Tuesday 6 October 2009

Nora and Meryl

There are not that many directors working today who's new film I want to see the very minute it opens. But one of them is Nora Ephron, and last Saturday I saw her latest film Julie & Julia, which has now come to Scotland.

Admittedly, I haven't seen Lucky Numbers (2000), and not much particularly want to either, but Ephron has a certain style and tone which I find bewitching, and that includes Bewitched (2005), although very few people liked it. She's got a delicate touch, and she makes her characters and images glow. Never more so than Sleepless in Seattle (1993), which, more than a romantic comedy, is a film about grief and loss, which it handles intelligently and very moving. Michael (1996) and You've Got Mail (1998) are also very good. I honestly couldn't say if I prefer Lubitsch's earlier version (The Shop Around the Corner 1940) or Ephron's.

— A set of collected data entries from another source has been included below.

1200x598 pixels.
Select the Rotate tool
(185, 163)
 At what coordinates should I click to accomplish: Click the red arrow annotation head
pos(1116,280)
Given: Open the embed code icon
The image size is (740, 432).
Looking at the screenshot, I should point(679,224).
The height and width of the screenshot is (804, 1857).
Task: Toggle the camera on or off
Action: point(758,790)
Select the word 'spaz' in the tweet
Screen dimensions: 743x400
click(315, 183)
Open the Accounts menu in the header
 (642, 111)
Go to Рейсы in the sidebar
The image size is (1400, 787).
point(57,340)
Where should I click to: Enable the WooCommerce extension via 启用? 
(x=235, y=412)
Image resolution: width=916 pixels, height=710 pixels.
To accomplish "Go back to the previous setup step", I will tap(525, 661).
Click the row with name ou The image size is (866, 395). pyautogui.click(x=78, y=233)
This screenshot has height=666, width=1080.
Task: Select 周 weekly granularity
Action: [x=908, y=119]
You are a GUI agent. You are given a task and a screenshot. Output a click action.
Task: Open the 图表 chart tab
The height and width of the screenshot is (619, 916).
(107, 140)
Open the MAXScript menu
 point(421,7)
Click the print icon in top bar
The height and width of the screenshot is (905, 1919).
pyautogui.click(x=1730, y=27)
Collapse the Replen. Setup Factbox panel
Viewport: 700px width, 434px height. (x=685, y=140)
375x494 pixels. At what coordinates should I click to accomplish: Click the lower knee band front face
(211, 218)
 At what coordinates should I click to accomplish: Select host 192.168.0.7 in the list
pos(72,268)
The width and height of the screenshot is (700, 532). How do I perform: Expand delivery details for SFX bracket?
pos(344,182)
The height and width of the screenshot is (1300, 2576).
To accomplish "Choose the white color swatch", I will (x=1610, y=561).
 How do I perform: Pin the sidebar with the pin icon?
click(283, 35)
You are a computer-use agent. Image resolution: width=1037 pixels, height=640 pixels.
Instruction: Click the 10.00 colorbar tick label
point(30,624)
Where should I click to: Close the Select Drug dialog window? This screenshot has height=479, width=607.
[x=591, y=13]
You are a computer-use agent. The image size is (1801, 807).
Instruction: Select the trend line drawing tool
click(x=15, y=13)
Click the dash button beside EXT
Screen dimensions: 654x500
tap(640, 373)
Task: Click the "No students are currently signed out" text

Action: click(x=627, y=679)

And now there's Julie & Julia, which tells the kind of story that is so ridiculous that it has to be based on a true story. Which it is. It's the story of Julia Child, the tall American woman who, after having worked as a spy during World War II (if you google her you'll get links to CIA), went to France with her diplomatic husband, took a cooking class and then wrote a book which changed the way Americans cook their food. And it's the story about Julie Powell, who in 2002 started a blog, writing about how she cooked herself through Julia Child's cook book. Now, to be honest, which of these two stories do you find most interesting? Me, I couldn't care less for Julie Powell's blogging. And even though Amy Adams is good in the role of Julie Powell, it's just not why I bought the ticket. I wanted to see Meryl Streep as Julia Child. And I was not disappointed. That part of the film was tender, witty, moving and delicious, and these days that has gone since I saw it, the feelings it awoke in me has stayed on.

It's in many ways a Nora Ephron film, just as it is a Meryl Streep film. The Ephron part is for instance the little gestures and hesitations that tells so much but are so quiet and brief, like when Julie Powell mumbles her delight and affection for her husband, or the first scene which implies that Julia Child can't have children. There's also the very Ephronian concept of the film, of a person's life, unbeknownst to him or her, touching someone else's, of having the main characters hardly or never meeting.

The Streep part is obviously her performance. It's a complete makeover yet again, so rich in body language and syntax it's uncanny, without ever going over the top. She becomes the person she's playing, and gives the role so much depth and nuance. It's brilliant.